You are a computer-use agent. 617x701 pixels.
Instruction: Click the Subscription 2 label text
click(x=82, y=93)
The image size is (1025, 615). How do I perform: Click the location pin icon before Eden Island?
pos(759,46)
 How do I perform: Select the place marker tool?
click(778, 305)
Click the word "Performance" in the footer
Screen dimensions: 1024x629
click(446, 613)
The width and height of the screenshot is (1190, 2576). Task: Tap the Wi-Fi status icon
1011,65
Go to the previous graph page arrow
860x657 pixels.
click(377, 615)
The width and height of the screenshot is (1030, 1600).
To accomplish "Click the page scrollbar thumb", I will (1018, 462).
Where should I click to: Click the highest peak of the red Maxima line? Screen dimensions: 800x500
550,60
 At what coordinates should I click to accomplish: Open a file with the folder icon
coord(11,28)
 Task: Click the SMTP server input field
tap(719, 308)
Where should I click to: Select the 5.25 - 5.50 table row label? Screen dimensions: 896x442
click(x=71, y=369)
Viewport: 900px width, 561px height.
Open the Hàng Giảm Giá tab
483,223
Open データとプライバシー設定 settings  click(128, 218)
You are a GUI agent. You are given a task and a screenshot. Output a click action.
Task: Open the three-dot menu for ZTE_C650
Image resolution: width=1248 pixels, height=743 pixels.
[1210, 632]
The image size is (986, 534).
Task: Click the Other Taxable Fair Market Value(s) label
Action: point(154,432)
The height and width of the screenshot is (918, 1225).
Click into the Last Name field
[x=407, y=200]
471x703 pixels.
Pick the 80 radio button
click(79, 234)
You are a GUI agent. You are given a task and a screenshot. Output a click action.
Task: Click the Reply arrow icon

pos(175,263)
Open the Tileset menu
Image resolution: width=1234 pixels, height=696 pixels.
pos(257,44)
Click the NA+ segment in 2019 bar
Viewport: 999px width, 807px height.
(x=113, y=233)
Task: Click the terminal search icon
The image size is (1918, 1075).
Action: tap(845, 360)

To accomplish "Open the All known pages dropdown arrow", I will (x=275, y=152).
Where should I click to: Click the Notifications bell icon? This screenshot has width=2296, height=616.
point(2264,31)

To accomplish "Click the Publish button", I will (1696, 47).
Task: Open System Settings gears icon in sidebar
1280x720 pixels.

* HOW TO COMPLETE THIS TASK
Could you transcribe every entry exactly, without altering anything?

* RESPONSE TO THIS EXERCISE
You are a computer-use agent. 617x701 pixels.
Instruction: Click the Subscription 2 label text
click(x=82, y=93)
The image size is (1025, 615). How do I perform: Click the location pin icon before Eden Island?
pos(759,46)
 How do I perform: Select the place marker tool?
click(778, 305)
Click the word "Performance" in the footer
Screen dimensions: 1024x629
click(446, 613)
The width and height of the screenshot is (1190, 2576). Task: Tap the Wi-Fi status icon
1011,65
Go to the previous graph page arrow
860x657 pixels.
click(377, 615)
The width and height of the screenshot is (1030, 1600).
To accomplish "Click the page scrollbar thumb", I will (1018, 462).
Where should I click to: Click the highest peak of the red Maxima line? Screen dimensions: 800x500
550,60
 At what coordinates should I click to accomplish: Open a file with the folder icon
coord(11,28)
 Task: Click the SMTP server input field
tap(719, 308)
Where should I click to: Select the 5.25 - 5.50 table row label? Screen dimensions: 896x442
click(x=71, y=369)
Viewport: 900px width, 561px height.
Open the Hàng Giảm Giá tab
483,223
Open データとプライバシー設定 settings  click(128, 218)
You are a GUI agent. You are given a task and a screenshot. Output a click action.
Task: Open the three-dot menu for ZTE_C650
Image resolution: width=1248 pixels, height=743 pixels.
[1210, 632]
The image size is (986, 534).
Task: Click the Other Taxable Fair Market Value(s) label
Action: point(154,432)
The height and width of the screenshot is (918, 1225).
Click into the Last Name field
[x=407, y=200]
471x703 pixels.
Pick the 80 radio button
click(79, 234)
You are a GUI agent. You are given a task and a screenshot. Output a click action.
Task: Click the Reply arrow icon

pos(175,263)
Open the Tileset menu
Image resolution: width=1234 pixels, height=696 pixels.
pos(257,44)
Click the NA+ segment in 2019 bar
Viewport: 999px width, 807px height.
(x=113, y=233)
Task: Click the terminal search icon
The image size is (1918, 1075).
Action: tap(845, 360)

To accomplish "Open the All known pages dropdown arrow", I will (x=275, y=152).
Where should I click to: Click the Notifications bell icon? This screenshot has width=2296, height=616.
point(2264,31)

To accomplish "Click the Publish button", I will (1696, 47).
Task: Open System Settings gears icon in sidebar
1280x720 pixels.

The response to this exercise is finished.